If there was no minimum wage whatsoever, one would expect an increase in the number of immigrants to produce a fall in the lower wage level. That would be one of the scenarios where the refugee crisis could turn into a political minefield for Ms Merkel. She will not accept it. Nor will her Social Democrat coalition partners.
With the minimum wage stuck at current levels, the overall wage level in the economy will still fall, but in a more indirect way. Many of the unskilled among the refugees will initially be unemployed. A few will be able to enter subsidised training programmes. So the overall pool of labour willing to work at the minimum wage will rise by a lot. This will put sustained pressure on the band of wages just above the minimum wage level. And this will work itself upwards through the wage spectrum.
In particular, it will quickly end the one real piece of good news we have had from the whole of the eurozone this year. After a long period of stagnation, German wages have finally been rising. In the second quarter this year, real wages — after inflation — were up by 2.7 per cent compared with 2014.
What else can the government do? It might be tempted to agree subsidies for employers who employ refugees at the minimum wage. However, this would crowd out unsubsidised minimum wage workers. If the goal is to avoid a political backlash, you do not want to go down this route. Another possibility would be to absorb the refugees in large-scale publicly funded investment programmes, on infrastructure for example. That would make much economic sense given Germany’s chronically low investment rates in the private and public sectors. But it is not going to happen for largely ideological reasons. Ms Merkel has opened up to refugees, but not to Keynesian economic arguments.
This leaves us with an old fashioned labour supply shock. No matter what scenario you choose, wages will fall in the long run.

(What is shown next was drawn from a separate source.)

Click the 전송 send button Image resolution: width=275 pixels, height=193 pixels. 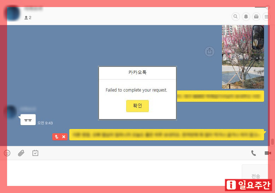pos(255,176)
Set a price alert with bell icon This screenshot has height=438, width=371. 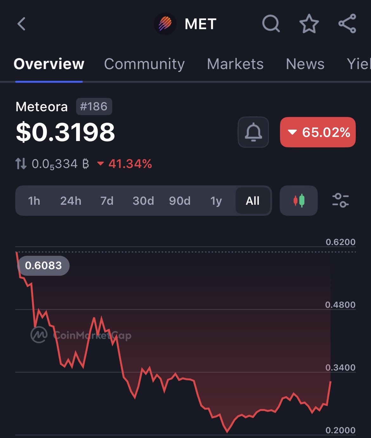[253, 132]
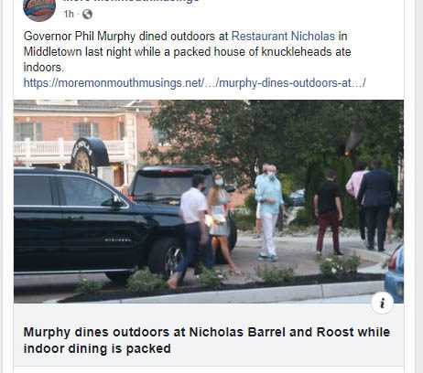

Now consider the impact on the rest of the eurozone. After a brief interlude of rising real wages, Germany is entering another period of wage restraint. The persistent gaps between eurozone countries in unit labour costs in the past decade were one of the reasons for the subsequent eurozone crisis. By streaming into Germany, but not into other eurozone countries, the refugees unwittingly increase the internal economic imbalances in the single currency area. Another period of real devaluation beckons — an improvement in Germany’s relative competitive position. This is about the last thing the eurozone needs as it struggles to recover.
There is an obvious solution to the problem. Germany absorbs some of the refugees and deploys them in public sector infrastructure programmes, and the eurozone shares the rest of them according to an agreed quota system. In that case, the impact of the refugees would be positive in the short and the long run.
Sadly, the eurozone has a history of not choosing obvious solutions.